The M23 rebels, who were forced to cut and run for the hills last week by the much improved Congolese army and the United Nations’ special fighting force, are confronted with tough choices.
For the M23 group to salvage any relevance, they must now accept a deal they have repeatedly rejected at the largely ineffectual talks in Kampala that began in December 2012.
But this would also require them to abandon some of their military and political officials, who President Joseph Kabila’s government has insisted will not receive amnesty because of war-related charges against them. The list of 100 top ranking M23 officials was published by Kinshasa in September.
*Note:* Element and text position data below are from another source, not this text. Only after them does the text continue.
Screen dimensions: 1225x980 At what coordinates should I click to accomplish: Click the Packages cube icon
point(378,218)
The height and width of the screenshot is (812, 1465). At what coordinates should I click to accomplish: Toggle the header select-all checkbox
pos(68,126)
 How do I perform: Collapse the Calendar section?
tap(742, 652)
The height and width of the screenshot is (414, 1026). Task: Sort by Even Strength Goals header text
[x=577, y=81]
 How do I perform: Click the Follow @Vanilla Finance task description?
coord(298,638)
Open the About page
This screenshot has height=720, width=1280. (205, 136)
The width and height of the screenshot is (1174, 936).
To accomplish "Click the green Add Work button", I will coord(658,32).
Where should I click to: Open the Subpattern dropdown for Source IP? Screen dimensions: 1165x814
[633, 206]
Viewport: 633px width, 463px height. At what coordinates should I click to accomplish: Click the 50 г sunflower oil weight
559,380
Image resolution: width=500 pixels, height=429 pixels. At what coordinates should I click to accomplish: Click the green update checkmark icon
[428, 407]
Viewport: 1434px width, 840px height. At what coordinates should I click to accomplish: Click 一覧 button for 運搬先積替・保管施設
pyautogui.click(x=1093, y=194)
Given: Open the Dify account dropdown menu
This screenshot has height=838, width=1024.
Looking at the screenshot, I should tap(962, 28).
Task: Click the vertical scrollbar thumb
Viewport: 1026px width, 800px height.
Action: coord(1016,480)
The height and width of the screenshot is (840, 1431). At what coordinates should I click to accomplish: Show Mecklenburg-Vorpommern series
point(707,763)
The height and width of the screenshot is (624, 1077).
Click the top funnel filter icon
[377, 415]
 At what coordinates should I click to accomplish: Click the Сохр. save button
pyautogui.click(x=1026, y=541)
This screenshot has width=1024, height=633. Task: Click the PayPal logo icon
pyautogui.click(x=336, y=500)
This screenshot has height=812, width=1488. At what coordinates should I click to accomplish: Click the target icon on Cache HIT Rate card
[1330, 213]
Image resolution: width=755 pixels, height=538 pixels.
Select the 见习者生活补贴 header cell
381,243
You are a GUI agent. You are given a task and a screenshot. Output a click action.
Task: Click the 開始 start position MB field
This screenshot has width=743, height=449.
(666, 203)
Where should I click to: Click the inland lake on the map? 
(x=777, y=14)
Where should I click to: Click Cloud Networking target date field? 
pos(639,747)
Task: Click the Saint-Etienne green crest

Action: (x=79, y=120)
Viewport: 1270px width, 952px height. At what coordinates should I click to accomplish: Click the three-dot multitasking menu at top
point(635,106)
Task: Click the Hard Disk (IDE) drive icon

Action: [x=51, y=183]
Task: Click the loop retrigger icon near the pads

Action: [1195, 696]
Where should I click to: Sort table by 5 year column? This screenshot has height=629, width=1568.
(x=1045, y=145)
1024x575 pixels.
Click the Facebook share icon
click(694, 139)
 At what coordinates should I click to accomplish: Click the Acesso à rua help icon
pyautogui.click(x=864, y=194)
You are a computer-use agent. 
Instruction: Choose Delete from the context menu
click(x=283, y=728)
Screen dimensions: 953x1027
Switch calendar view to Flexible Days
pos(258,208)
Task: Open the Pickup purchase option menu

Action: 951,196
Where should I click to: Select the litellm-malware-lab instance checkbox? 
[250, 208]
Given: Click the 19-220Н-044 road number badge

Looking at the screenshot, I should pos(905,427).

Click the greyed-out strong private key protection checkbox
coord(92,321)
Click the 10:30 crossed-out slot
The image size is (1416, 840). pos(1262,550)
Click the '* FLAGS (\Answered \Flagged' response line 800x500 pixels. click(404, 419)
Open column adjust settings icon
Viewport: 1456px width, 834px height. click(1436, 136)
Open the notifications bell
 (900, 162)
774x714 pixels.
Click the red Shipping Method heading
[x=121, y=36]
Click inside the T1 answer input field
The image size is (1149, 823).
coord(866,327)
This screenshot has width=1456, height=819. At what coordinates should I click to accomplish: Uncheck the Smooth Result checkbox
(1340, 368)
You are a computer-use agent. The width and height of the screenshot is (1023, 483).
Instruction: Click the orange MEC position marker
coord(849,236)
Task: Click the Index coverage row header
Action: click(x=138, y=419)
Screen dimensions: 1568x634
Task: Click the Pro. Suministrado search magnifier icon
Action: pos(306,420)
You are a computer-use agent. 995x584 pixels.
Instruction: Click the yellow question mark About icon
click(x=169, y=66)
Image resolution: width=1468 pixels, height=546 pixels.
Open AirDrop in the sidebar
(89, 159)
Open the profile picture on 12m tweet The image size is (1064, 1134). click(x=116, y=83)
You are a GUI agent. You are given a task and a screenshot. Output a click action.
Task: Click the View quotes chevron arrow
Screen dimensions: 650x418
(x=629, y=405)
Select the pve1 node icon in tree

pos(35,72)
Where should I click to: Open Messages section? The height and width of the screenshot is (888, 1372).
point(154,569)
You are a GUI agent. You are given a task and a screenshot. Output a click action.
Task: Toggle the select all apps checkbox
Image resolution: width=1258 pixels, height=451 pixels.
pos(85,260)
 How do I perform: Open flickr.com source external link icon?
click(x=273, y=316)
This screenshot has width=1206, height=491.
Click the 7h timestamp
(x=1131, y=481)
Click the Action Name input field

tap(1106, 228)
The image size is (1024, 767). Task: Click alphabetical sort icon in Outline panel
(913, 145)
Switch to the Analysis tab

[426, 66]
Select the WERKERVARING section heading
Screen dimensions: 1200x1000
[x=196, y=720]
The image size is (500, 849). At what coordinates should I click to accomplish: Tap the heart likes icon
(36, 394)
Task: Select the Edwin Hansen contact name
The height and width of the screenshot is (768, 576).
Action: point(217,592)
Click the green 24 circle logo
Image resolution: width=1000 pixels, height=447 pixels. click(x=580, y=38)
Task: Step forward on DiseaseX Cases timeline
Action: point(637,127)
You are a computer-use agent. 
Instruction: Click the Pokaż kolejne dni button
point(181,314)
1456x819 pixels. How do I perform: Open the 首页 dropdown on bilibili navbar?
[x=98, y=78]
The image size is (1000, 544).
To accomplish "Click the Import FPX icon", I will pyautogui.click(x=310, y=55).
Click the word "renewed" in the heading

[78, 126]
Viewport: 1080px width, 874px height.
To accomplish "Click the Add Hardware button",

The government’s position is strongly backed by the UN. In statement on October 21, Mary Robinson, the UN Secretary-General’s Special Envoy to the Great Lakes Region, told the Security Council how “the government of the Democratic Republic of the Congo and the 23 March Movement (M23) armed group need to reach a peace accord based on the principles of sustainability and accountability, and must not allow amnesty for the perpetrators of war crimes, or crimes against humanity.”
To sacrifice any one of their ranks is a call the rebels are unlikely to make, as it would amount to self-annihilation. Yet, the alternatives before them are no easier.
They would either have to take a last stand near the Rwandan border where they have retreated to against a force they have not been able to hold back since August, or morph into one of the many other militias that roam eastern Congo and wait for another encounter with it.
There are reports that Uganda, which was selected to mediate the talks, is pushing the UN to back down from its insistence on selected amnesty but there is no official word on this.
According to Lt Col Paddy Ankunda, an advisor to Uganda’s Defence Minister Dr Crispus Kiyonga, the talks’ chief facilitator, over 95 per cent of the issues under amnesty have been agreed upon and the technical committee is ironing out the remaining five per cent. He did not give any details.
“Defeat is not the most important thing. What is important is compromise and agreement. There cannot be a military solution to a political problem. Both parties need to realise that lasting solutions are only anchored in political incentives that require dialogue, compromise, and agreement,” Lt Col Ankunda told The EastAfrican.
Although Kinshasa’s military gains have eroded any incentives for either the government or the rebels to fully engage in a political process, a governance expert who has consulted for the talks says each side would be foolhardy to ignore the need to reach a political agreement.
“There is still legitimacy to fight for and that for the rebels should be important. They need to see how they improve the offer they have been presented because they stand to gain in a peace deal if politically they are strong on the ground,” he said.
To secure their temporary military success, the UN and Kinshasa need to quickly re-establish internal order, introduce good governance in both North and South Kivu, resolve land conflicts, deter ethnically motivated discrimination, and return refugees home — none of which is easy given the little footprint the state commands in this region; and the reason it has become a haven for rebel groups.
Even tougher is the expectation upon the Congolese army and most particularly the UN’s intervention force to move with the same urgency and energy on other armed groups, particularly the Democratic Forces for the Liberation of Rwanda, which comprises remnants of perpetrators of the 1994 Rwandan genocide.
The FDLR, which Kigali insists poses an existential threat, has established close networks with the Congolese army, according to several reports, including some by the UN.